ByDr. Raju Chaudhari

Feb 26, 2021

The speed of a molecule in a uniform gas at equilibrium is a random variable whose probability density function is given by

 \begin{aligned} f(x) &= ax^2 e^{-bx^2}, x\geq 0 \end{aligned}

where $b = m/2kT$ and $k$, $T$, and $m$ denote, respectively, Boltzmann's constant, the absolute temperature of the gas, and the mass of the molecule.
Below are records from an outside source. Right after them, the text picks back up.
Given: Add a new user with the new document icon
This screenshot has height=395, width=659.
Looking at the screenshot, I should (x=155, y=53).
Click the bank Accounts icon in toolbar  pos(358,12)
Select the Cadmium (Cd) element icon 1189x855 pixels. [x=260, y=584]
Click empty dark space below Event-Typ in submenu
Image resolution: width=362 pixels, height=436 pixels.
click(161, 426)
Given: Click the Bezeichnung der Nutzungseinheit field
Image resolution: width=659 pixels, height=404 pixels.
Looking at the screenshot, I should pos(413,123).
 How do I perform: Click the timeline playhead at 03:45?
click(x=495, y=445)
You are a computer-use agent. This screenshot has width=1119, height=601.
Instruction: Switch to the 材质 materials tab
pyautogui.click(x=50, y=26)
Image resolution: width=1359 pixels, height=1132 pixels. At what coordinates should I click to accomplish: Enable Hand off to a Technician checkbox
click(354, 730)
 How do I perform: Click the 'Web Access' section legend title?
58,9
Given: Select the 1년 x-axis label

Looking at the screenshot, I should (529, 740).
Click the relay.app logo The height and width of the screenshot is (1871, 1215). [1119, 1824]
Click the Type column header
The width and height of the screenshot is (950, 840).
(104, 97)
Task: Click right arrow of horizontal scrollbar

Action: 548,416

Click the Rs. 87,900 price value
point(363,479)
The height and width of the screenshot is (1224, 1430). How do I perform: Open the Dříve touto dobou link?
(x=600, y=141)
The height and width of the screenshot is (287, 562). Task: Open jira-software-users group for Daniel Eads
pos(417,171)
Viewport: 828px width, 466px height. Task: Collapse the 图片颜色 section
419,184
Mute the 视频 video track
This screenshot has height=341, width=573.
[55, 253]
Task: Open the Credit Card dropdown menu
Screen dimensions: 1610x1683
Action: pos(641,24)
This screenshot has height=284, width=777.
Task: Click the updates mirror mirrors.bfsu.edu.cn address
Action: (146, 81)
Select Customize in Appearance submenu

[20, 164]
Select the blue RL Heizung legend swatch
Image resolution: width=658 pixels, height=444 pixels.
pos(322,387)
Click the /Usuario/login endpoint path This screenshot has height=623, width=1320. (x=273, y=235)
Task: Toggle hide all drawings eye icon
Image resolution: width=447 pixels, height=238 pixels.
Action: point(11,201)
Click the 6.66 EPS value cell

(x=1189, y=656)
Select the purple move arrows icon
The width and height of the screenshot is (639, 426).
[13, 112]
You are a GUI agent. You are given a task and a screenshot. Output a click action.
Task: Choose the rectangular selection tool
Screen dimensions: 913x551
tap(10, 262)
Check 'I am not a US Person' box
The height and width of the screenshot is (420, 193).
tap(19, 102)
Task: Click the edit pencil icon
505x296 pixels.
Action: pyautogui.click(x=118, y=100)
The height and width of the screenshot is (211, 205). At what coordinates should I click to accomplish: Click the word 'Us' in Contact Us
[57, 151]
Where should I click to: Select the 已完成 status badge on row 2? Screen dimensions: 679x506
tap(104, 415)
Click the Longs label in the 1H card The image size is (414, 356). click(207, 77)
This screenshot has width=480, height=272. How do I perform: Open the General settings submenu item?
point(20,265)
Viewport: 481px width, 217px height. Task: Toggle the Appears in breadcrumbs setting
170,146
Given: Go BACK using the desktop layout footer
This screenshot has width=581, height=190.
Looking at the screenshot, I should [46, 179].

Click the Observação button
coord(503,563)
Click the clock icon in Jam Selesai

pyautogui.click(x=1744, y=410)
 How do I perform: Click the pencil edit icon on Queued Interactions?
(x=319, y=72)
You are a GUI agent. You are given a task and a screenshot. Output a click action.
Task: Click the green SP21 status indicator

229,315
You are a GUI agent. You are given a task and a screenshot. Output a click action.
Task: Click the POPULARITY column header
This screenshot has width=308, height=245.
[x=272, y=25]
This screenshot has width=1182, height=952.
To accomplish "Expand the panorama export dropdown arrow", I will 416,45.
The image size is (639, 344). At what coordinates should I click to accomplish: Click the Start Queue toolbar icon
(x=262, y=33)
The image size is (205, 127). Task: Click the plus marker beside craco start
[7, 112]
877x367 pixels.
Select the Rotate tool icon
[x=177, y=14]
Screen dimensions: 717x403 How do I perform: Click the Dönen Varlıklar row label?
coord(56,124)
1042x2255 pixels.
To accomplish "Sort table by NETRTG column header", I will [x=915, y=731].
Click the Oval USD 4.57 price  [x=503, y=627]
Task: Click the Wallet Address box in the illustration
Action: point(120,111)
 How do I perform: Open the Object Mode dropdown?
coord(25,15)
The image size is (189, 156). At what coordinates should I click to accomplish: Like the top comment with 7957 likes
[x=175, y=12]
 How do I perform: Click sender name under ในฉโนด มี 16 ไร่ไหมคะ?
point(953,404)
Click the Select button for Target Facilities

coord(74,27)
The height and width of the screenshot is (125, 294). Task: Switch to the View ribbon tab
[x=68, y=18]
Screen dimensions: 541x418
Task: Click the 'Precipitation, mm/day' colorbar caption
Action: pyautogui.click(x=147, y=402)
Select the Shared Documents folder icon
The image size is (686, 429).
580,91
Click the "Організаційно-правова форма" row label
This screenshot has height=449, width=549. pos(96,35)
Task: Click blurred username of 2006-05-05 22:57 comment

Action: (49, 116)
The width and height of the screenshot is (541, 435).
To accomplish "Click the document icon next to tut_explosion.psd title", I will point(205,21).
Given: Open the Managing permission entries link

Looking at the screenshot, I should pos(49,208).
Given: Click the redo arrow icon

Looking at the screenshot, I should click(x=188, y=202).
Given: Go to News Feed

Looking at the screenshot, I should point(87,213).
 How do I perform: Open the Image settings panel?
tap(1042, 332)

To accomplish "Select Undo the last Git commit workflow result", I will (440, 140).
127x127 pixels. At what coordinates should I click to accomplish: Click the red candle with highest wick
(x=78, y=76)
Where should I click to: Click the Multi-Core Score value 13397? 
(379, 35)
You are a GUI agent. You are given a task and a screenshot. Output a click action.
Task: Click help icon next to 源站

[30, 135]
Evaluate $a$ in terms of $b$.

Solution

As given $f(x)$ is a probability density function, we have

 \begin{aligned} &\int_0^\infty f(x) \; dx = 1\\ &\Rightarrow \int_0^\infty ax^2 e^{-bx^2} \; dx = 1\\ &\Rightarrow a \int_0^\infty x^{2*(3/2) -1} e^{-bx^2} \; dx = 1\\ &\Rightarrow a \frac{\Gamma(3/2)}{2b^{3/2}} = 1\\ & \quad \quad \text{using } \int_0^\infty x^{2n-1}e^{-ax^2}\; dx =\frac{\Gamma(n)}{2a^n}\\ &\Rightarrow a \Gamma(3/2) =2b^{3/2}\\ &\Rightarrow a \frac{1}{2}\Gamma(1/2) =2b^{3/2}\\ &\Rightarrow a \frac{1}{2}\sqrt{\pi} =2b^{3/2}\\ &\Rightarrow a =\frac{4b^{3/2}}{\sqrt{\pi}} \end{aligned}

Using $\Gamma(n)=(n-1)\Gamma(n-1)$ and $\Gamma(1/2) =\sqrt{\pi}$.